Sunday, May 21, 2006

Reading Genesis

Thanks due to the Guardian's excellent weekly 'wrap roundup', for my discovery of a highly entertaining blog about the Torah on Slate. It is a relief and a pleasure to discover that even those with faith in God find the Old Testament stories - as I do - to be at best morally ambiguous, and at worst to make some of Hollywood's most gratuitous recent excesses seem positively tame (though perhaps Sin City, which I saw for the first time today, might give Genesis a run for its money; it's not for the faint hearted). Here's an excerpt (I had exactly these kinds of thoughts when I attempted the bible properly for the first time a few years ago). The full blog is here.

Chapter 19

This chapter makes the Jerry Springer Show look like Winnie the Pooh. The Sodom business is worse than I ever imagined. Two male angels visit Lot's house in Sodom. A crowd of men (Sodomites!) gathers outside the house and demands that the two angels be sent out, so the mob can rape them. Lot, whose hospitality is greater than his common sense, offers his virgin daughters to the mob instead. Before any rapes can happen, the mob is blinded by a mysterious flash of light. The angels lead Lot, his wife, and daughters out of the city, and God destroys Sodom and Gomorrah with brimstone. Lot's wife looks back and is turned into a pillar of salt. (God may have listened to Abraham's rebuke, but He surely didn't heed it. What of all the innocent children murdered in Sodom and Gomorrah? What of Lot's innocent wife?)
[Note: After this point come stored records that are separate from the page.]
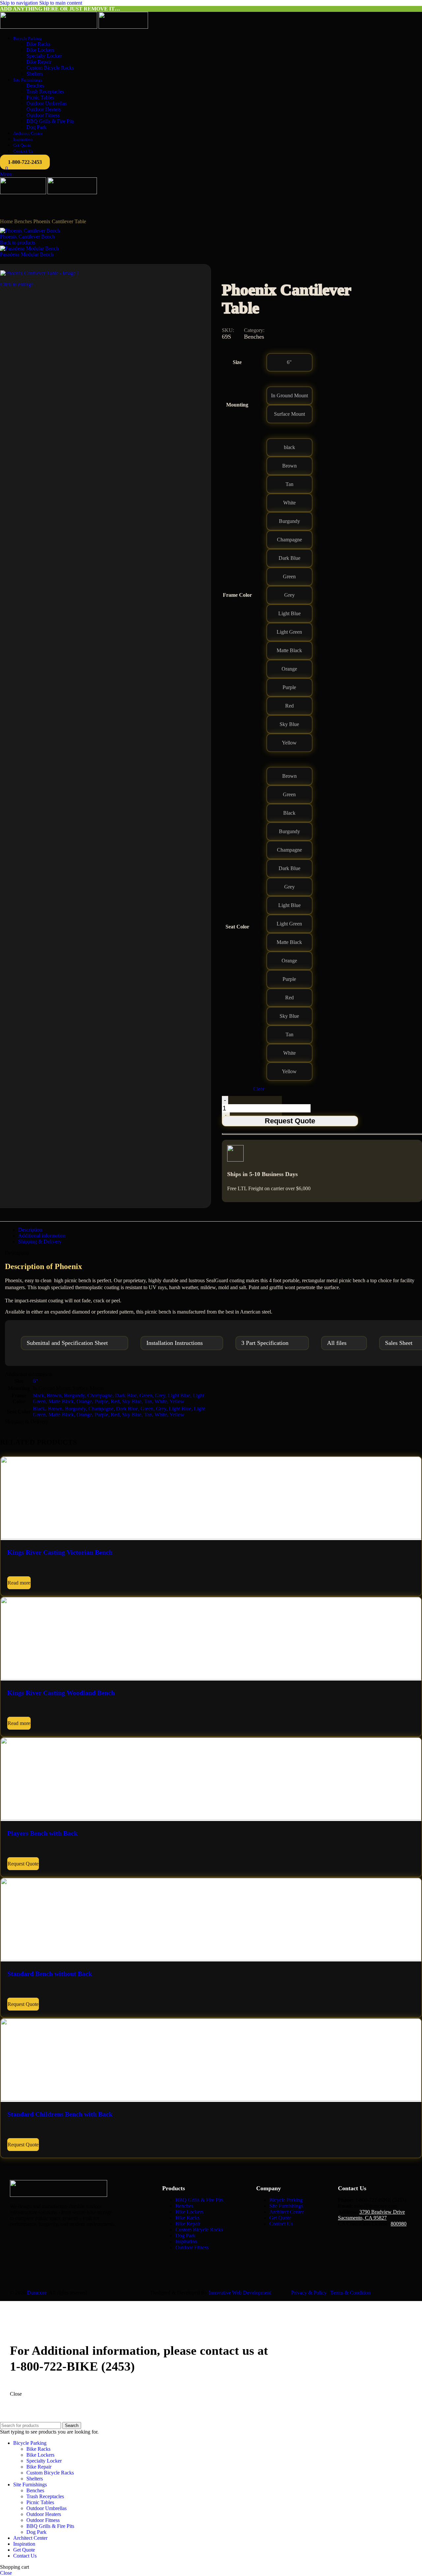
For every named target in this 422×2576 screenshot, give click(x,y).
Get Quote (280, 2218)
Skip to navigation (19, 3)
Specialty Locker (44, 56)
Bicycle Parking (286, 2200)
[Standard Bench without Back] (211, 1958)
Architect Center (286, 2212)
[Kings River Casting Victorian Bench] (211, 1537)
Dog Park (36, 127)
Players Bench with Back (42, 1833)
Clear (258, 1089)
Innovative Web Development (240, 2292)
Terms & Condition (350, 2292)
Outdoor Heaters (43, 109)
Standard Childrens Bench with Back (59, 2114)
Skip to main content (60, 3)
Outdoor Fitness (43, 115)
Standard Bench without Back (49, 1973)
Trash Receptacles (45, 91)
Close (16, 2394)
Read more (19, 1583)
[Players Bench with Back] (211, 1818)
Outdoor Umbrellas (46, 103)
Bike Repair (38, 62)
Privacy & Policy (309, 2292)
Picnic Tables (40, 97)
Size (237, 362)
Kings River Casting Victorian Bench (59, 1552)
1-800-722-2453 (25, 162)
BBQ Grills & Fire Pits (50, 121)
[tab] (30, 1229)
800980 (399, 2224)
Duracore (36, 2292)
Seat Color (237, 926)
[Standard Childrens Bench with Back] (211, 2099)
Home (7, 221)
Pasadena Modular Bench (26, 254)
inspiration (186, 2241)
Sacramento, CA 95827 (362, 2218)
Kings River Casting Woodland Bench (61, 1692)
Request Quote (290, 1121)
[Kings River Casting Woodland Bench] (211, 1678)
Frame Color (237, 595)
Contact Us (281, 2224)
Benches (35, 85)
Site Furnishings (286, 2206)
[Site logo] (49, 27)
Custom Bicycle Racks (50, 68)
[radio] (289, 362)
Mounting (237, 405)
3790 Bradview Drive (382, 2212)
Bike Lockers (40, 50)
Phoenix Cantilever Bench (27, 236)
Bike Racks (38, 44)
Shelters (34, 73)
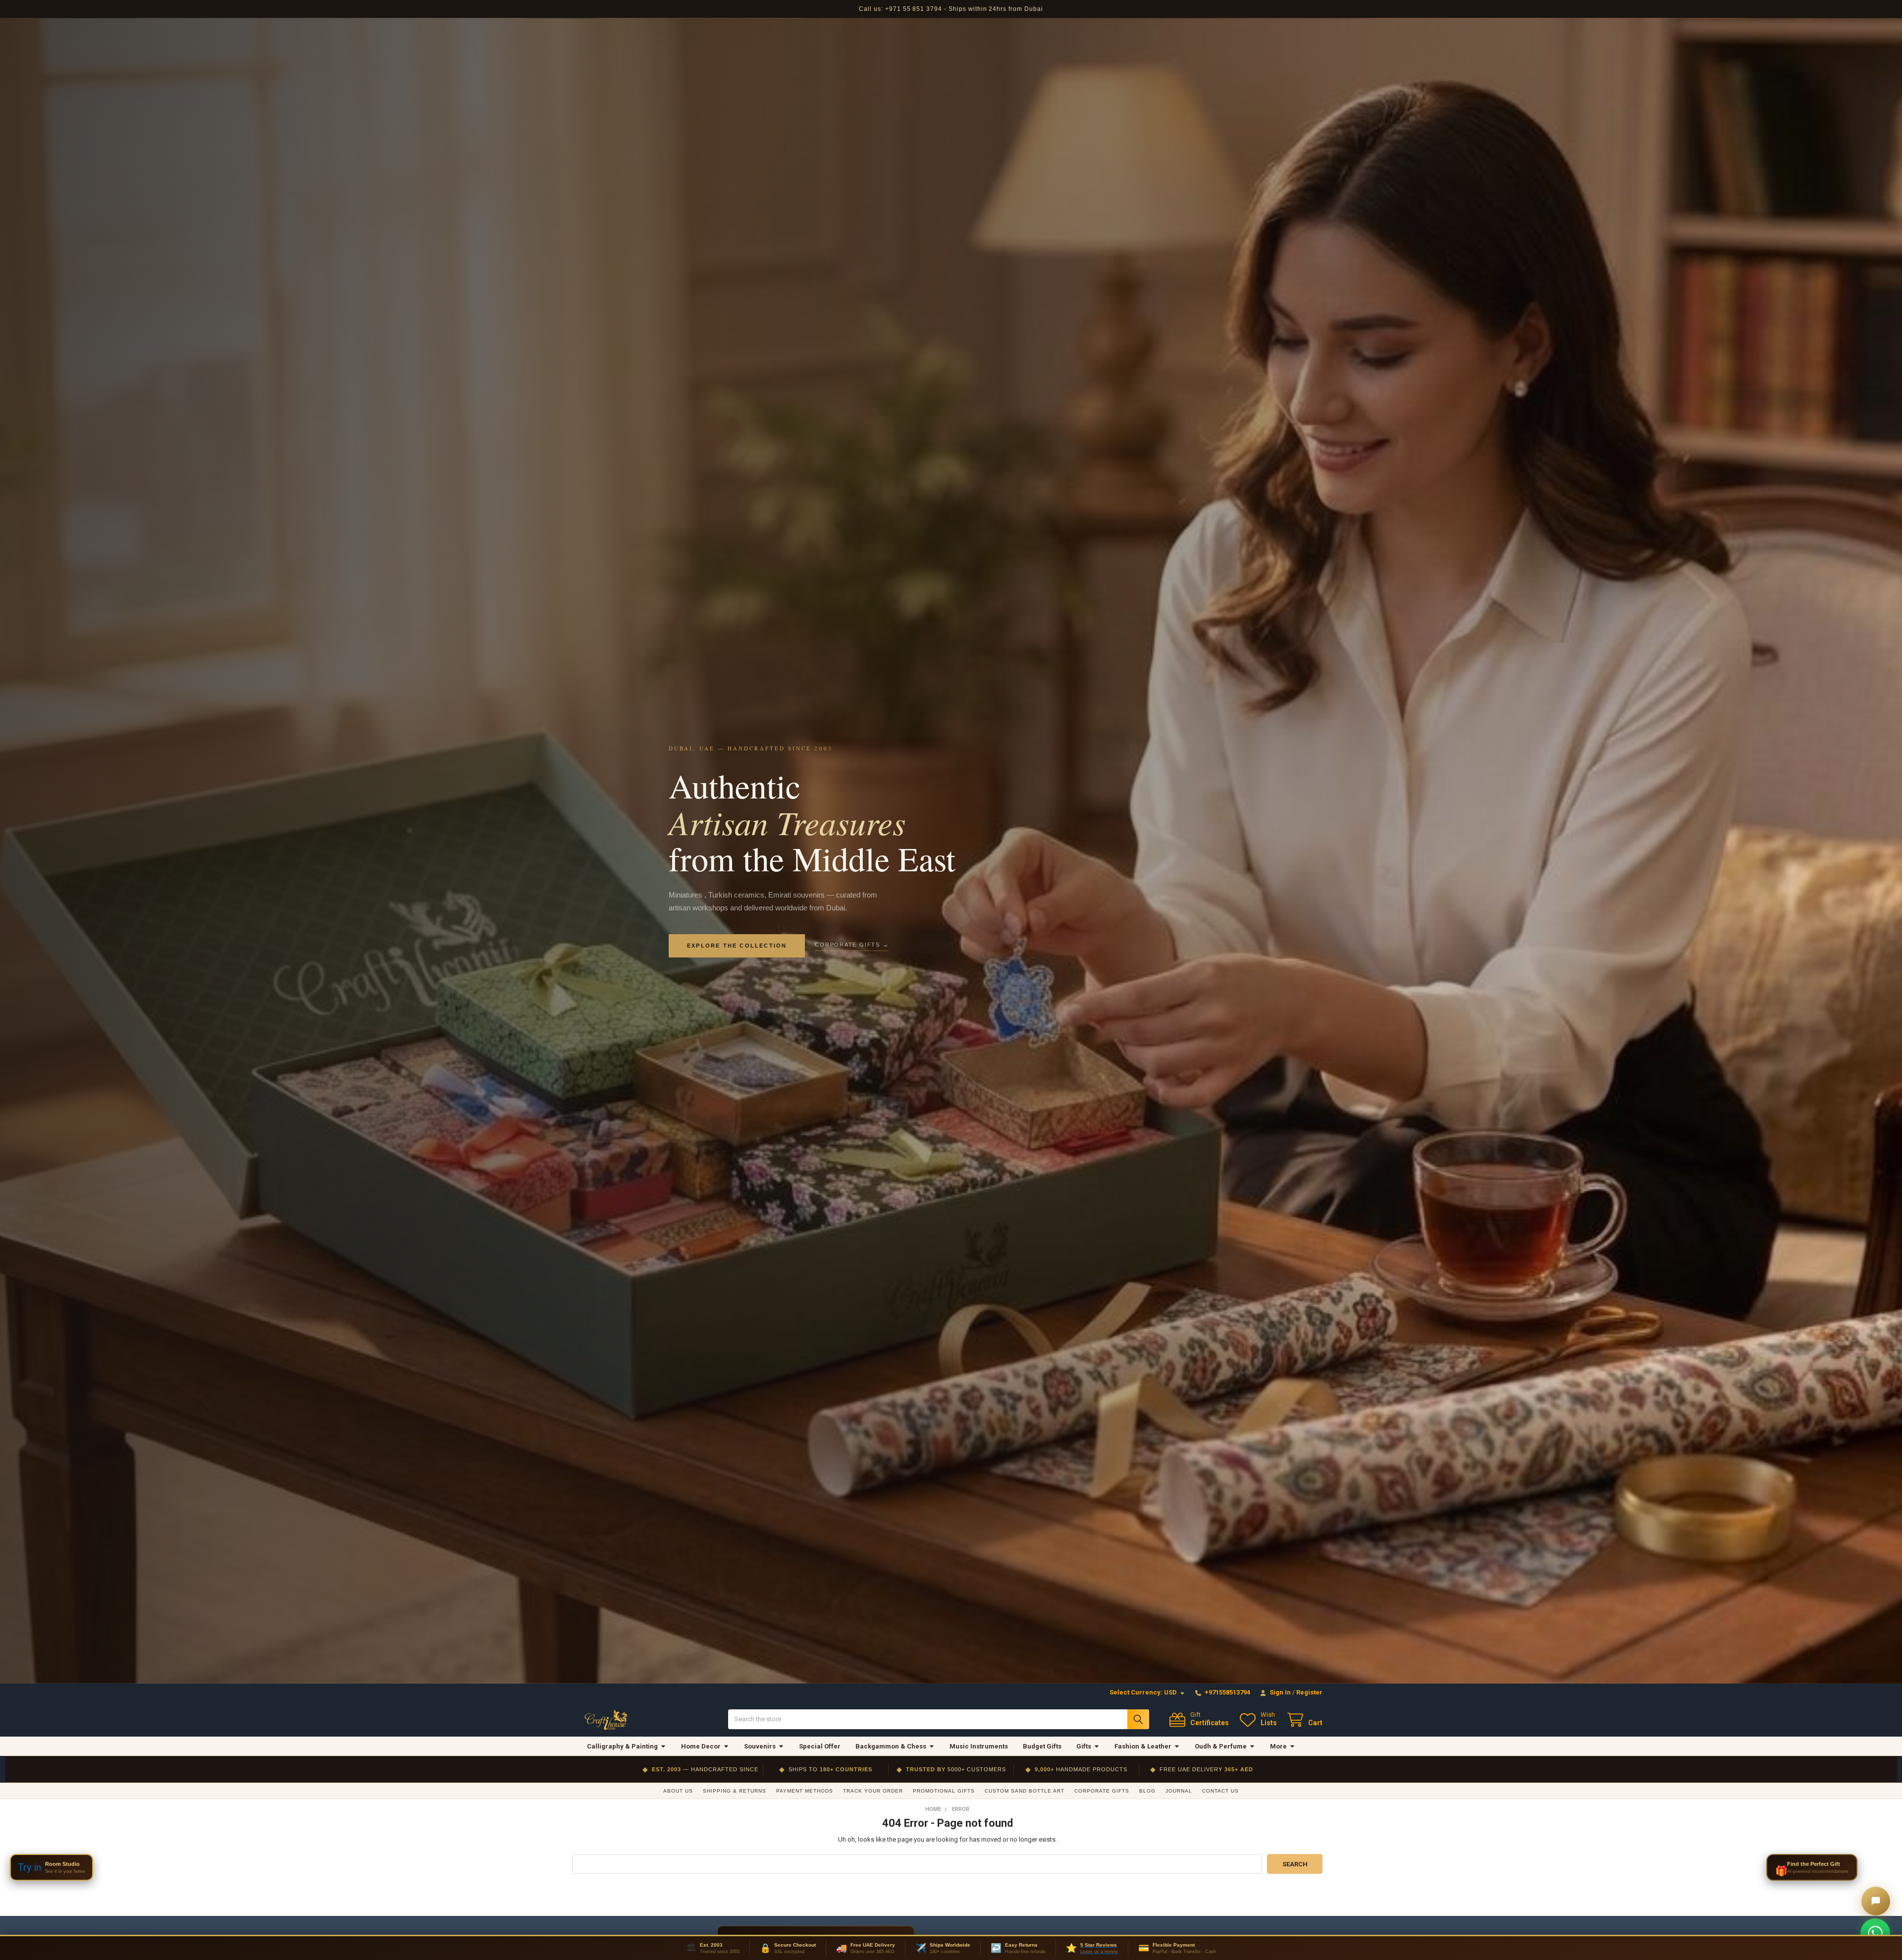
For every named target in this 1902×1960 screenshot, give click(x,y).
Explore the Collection (737, 946)
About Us (678, 1791)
But the chapter's not over. After the attempted mass gay rape, the father pimping, the urban devastation, uxorious saline murder, it looks like Lot and his daughters are finally safe. They're living alone in a cave in the mountains. But then the two daughters—think of them as Judea's Hilton sisters—complain that cave life is no fun because there aren't enough men around. So, one night they get Lot falling-down drunk and have sex with him. Chapter 19 poses what I would call the Sunday School Problem—as in, how do you teach this in Sunday school? What exactly is the moral lesson here?